Aim of the task: Rewrite the records from the first line through the line with "Click the red required", replacing every "icon" with "button" and leaving everything else unchanged.
╔══
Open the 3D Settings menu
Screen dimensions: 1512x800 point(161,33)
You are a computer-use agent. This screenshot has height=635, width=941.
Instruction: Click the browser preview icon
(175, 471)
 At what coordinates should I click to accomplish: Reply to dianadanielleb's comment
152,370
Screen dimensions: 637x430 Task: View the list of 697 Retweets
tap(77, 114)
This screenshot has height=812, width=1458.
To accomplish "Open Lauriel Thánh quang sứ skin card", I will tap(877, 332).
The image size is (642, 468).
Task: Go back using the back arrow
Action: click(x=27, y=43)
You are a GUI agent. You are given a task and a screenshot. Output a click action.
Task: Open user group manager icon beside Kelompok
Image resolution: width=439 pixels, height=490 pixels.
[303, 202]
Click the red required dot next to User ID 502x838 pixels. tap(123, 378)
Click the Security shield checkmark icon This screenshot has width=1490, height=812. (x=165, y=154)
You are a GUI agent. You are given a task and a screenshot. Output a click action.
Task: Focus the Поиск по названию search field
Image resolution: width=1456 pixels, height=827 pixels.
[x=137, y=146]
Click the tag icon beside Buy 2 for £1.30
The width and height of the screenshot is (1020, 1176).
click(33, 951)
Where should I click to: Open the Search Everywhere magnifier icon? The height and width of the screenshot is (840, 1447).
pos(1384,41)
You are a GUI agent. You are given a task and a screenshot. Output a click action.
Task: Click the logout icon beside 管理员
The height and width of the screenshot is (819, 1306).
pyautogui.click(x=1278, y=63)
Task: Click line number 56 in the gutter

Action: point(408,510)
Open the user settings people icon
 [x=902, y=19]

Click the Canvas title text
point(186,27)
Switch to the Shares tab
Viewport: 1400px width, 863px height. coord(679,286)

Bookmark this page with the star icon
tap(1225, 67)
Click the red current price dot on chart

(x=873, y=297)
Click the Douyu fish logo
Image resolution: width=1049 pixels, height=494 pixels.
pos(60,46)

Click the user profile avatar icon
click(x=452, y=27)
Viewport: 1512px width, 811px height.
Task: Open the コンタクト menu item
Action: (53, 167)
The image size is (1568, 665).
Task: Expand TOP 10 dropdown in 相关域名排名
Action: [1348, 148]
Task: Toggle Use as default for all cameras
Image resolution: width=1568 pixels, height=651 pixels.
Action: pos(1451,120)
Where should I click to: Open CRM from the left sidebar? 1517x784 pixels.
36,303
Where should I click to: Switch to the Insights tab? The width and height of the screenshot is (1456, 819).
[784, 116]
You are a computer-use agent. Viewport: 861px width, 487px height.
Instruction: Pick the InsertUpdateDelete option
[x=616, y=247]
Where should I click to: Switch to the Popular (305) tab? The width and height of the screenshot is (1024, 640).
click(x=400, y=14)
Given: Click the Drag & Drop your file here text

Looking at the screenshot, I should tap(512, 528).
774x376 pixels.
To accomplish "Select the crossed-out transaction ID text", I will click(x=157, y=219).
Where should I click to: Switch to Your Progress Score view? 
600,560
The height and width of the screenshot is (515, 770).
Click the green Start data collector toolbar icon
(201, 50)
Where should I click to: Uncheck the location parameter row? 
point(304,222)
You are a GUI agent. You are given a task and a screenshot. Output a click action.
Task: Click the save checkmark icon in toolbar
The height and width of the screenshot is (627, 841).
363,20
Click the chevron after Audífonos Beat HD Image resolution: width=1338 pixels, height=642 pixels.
╚══
Task result:
Open the 3D Settings menu
Screen dimensions: 1512x800 point(161,33)
You are a computer-use agent. This screenshot has height=635, width=941.
Instruction: Click the browser preview button
(175, 471)
 At what coordinates should I click to accomplish: Reply to dianadanielleb's comment
152,370
Screen dimensions: 637x430 Task: View the list of 697 Retweets
tap(77, 114)
This screenshot has height=812, width=1458.
To accomplish "Open Lauriel Thánh quang sứ skin card", I will tap(877, 332).
The image size is (642, 468).
Task: Go back using the back arrow
Action: click(x=27, y=43)
You are a GUI agent. You are given a task and a screenshot. Output a click action.
Task: Open user group manager button beside Kelompok
Image resolution: width=439 pixels, height=490 pixels.
[303, 202]
Click the red required dot next to User ID 502x838 pixels. tap(123, 378)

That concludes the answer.